Does Perl know how a particular hash will be ordered ahead of time, given it's characteristics?

I think the answer is yes. I even suspect that Perl uses the same hashing function/algorithm regardless the type/nature of the search key.

I have constructed the following code to test my hypothesis -
my %hashA; $hashA{123456} = 1; $hashA{'Roger and Albert'} = 1; $hashA{'Roger'} = 1; $hashA{'456789'} = 1; print "HASH A\n------\n"; print "$_\n" for keys %hashA; my %hashB; $hashB{'Roger'} = 1; $hashB{123456} = 1; $hashB{'Roger and Albert'} = 1; $hashB{456789} = 1; print "\nHASH B\n------\n"; print "$_\n" for keys %hashB;
And the order of both hashA and hashB are identical -
HASH A ------ 456789 123456 Roger and Albert Roger HASH B ------ 456789 123456 Roger and Albert Roger
In the first case, a number is used as a search key to start the hash, while in the second case, a string is used as a search key to start the hash. If the perl hash engine differentiate numeric search keys and string search keys, then I would get two different hash orders for the hashes. But that's not the case.

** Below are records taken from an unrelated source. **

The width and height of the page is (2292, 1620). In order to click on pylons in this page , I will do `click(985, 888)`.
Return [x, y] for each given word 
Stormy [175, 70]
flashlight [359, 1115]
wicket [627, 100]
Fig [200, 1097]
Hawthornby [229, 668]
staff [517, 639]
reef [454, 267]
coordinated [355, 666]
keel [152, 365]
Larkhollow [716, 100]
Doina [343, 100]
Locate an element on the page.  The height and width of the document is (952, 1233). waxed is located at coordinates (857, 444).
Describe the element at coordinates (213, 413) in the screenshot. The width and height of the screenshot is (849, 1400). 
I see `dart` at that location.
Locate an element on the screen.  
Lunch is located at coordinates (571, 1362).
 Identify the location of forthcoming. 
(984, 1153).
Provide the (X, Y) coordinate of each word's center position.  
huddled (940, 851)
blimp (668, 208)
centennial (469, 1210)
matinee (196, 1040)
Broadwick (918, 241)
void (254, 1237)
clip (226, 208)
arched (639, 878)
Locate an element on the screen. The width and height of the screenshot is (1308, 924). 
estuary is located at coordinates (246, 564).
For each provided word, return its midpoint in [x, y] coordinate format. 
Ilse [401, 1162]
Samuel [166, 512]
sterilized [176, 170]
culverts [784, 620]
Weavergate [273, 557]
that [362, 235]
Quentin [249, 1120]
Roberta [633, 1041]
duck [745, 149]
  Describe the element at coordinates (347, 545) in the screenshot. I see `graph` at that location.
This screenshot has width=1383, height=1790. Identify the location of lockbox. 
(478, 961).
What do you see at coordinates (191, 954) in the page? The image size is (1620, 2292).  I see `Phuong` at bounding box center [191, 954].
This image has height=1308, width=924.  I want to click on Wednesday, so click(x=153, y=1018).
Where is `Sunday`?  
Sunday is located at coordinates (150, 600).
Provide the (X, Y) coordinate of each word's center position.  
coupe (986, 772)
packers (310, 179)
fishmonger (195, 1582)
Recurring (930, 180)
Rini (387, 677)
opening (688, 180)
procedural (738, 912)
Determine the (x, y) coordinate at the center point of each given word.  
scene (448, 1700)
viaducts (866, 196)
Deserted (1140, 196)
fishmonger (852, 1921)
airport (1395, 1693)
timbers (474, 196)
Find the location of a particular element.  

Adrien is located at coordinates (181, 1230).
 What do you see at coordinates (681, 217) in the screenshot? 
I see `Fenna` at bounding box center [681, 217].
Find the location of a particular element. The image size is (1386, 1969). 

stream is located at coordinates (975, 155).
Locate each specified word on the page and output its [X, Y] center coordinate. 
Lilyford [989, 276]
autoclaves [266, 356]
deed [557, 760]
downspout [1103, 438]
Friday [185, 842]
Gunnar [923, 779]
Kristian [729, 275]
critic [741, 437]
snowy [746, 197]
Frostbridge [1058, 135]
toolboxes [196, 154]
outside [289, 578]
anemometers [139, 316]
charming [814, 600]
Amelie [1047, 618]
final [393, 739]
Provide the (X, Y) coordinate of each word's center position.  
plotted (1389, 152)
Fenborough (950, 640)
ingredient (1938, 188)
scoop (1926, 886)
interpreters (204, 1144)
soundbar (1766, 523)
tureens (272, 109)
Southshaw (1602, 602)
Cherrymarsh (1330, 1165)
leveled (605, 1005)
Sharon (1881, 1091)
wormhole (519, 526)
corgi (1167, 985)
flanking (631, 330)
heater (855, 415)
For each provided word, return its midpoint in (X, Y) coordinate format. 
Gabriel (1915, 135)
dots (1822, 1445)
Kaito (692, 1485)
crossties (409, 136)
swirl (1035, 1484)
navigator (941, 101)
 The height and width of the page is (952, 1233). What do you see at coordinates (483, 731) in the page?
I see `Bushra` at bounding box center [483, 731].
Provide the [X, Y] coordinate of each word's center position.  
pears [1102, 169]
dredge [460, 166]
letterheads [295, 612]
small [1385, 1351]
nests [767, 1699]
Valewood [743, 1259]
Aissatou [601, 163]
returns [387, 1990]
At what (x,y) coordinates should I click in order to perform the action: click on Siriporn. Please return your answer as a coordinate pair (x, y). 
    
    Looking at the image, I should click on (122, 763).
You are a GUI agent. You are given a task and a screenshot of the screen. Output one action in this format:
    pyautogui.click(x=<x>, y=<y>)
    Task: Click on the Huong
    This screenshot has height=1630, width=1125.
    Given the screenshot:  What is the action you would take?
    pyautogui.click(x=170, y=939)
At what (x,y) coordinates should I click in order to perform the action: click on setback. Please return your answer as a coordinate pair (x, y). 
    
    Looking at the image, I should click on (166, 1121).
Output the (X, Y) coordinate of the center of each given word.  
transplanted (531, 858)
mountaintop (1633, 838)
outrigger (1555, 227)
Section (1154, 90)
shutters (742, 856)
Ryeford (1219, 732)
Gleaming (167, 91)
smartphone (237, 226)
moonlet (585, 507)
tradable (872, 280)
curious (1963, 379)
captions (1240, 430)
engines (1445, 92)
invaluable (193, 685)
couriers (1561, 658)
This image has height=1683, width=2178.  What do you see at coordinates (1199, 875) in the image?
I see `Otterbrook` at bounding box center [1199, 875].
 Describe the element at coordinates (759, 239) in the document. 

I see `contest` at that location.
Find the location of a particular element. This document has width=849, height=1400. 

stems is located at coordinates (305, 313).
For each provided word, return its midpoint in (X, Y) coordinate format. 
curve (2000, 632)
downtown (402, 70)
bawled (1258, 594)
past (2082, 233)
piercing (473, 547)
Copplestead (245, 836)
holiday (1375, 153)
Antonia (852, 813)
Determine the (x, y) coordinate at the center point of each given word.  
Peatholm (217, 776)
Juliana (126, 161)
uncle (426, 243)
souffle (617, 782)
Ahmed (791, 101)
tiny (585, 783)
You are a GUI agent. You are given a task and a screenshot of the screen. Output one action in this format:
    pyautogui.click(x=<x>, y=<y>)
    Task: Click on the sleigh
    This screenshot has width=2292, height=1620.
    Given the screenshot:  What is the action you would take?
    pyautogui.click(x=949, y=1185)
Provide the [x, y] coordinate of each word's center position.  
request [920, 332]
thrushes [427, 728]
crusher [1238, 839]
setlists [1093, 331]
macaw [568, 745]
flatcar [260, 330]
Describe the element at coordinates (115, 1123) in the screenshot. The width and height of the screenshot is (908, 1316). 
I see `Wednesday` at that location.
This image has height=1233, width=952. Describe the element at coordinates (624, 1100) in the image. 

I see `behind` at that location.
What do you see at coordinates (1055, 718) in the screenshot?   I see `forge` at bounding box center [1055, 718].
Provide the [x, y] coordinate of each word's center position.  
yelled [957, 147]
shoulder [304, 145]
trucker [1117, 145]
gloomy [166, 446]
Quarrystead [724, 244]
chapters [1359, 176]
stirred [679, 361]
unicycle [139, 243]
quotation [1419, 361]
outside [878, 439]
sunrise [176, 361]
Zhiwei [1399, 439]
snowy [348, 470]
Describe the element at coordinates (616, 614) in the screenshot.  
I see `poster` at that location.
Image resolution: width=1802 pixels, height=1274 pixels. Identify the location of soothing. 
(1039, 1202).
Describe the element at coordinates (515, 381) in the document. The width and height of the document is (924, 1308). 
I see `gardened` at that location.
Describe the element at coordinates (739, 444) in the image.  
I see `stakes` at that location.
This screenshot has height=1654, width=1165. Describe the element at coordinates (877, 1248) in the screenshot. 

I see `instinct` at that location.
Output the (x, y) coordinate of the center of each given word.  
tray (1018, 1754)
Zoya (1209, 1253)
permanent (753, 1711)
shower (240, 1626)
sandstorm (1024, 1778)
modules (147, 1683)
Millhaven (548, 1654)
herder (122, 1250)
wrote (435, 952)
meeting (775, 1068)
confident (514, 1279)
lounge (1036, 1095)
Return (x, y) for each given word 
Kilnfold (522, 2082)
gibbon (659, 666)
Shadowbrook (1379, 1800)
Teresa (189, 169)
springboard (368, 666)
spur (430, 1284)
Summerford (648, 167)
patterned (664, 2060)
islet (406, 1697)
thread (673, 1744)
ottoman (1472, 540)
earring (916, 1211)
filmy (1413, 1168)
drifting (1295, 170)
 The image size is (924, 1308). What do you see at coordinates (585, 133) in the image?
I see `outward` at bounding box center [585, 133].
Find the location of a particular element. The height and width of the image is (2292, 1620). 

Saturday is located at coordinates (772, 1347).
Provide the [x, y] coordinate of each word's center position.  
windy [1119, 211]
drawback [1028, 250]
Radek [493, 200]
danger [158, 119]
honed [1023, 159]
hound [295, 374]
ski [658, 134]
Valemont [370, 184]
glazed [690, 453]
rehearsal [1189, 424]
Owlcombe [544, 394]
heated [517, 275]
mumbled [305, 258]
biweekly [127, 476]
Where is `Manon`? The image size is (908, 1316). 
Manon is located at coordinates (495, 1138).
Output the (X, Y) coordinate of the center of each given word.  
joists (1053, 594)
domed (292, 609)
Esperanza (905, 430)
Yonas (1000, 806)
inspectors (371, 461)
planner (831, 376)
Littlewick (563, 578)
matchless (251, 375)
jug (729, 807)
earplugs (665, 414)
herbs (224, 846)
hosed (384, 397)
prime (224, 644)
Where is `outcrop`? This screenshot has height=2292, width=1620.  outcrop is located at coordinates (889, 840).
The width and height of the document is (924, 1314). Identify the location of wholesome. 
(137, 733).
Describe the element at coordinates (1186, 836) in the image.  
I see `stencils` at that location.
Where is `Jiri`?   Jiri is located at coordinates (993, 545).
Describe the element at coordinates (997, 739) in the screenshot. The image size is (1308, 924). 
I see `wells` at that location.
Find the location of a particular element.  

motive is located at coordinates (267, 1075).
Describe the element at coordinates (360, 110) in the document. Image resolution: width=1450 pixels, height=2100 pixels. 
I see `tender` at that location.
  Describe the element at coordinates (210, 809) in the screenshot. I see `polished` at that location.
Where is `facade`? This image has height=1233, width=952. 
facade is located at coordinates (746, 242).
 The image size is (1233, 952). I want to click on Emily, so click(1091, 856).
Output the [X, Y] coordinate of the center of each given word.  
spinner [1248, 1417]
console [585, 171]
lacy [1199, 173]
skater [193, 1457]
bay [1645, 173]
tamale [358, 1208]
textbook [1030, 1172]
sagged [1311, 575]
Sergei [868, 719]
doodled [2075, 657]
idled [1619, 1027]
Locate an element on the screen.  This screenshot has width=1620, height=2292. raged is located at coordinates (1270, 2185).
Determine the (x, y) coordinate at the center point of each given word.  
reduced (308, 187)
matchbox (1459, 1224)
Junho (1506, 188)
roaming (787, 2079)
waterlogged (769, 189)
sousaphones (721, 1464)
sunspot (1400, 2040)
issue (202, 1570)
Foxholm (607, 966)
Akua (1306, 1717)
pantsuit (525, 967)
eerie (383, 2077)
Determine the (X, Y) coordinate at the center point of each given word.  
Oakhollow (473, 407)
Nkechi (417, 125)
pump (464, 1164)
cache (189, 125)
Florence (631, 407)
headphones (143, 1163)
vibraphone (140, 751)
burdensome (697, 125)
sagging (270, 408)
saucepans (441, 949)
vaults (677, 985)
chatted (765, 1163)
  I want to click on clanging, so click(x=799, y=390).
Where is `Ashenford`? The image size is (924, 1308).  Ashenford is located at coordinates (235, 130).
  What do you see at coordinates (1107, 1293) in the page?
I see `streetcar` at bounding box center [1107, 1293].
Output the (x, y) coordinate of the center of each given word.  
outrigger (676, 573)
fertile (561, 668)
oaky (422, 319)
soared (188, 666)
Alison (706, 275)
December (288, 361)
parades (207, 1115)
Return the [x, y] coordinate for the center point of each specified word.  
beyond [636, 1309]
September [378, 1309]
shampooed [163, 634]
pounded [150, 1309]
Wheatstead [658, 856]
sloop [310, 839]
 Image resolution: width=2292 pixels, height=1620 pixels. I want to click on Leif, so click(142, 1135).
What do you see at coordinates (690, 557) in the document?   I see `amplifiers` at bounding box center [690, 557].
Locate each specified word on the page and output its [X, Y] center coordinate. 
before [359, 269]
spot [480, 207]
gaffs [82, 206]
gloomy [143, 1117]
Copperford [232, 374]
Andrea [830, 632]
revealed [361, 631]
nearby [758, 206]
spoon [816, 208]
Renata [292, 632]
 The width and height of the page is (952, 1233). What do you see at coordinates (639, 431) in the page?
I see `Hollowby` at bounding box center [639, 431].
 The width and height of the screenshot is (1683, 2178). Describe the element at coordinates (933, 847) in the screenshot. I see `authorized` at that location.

The conclusion is that Perl treats all the search keys as strings, and it has a single hashing function optimized for string search keys.

However Perl might implement different hashing functions between different versions. Perl 5.8.1 might have introduced a different random seed/number every session to initialize its hashing engine/function, perhaps to reduce the bias of the hashing function and improve the overall performance of the hash.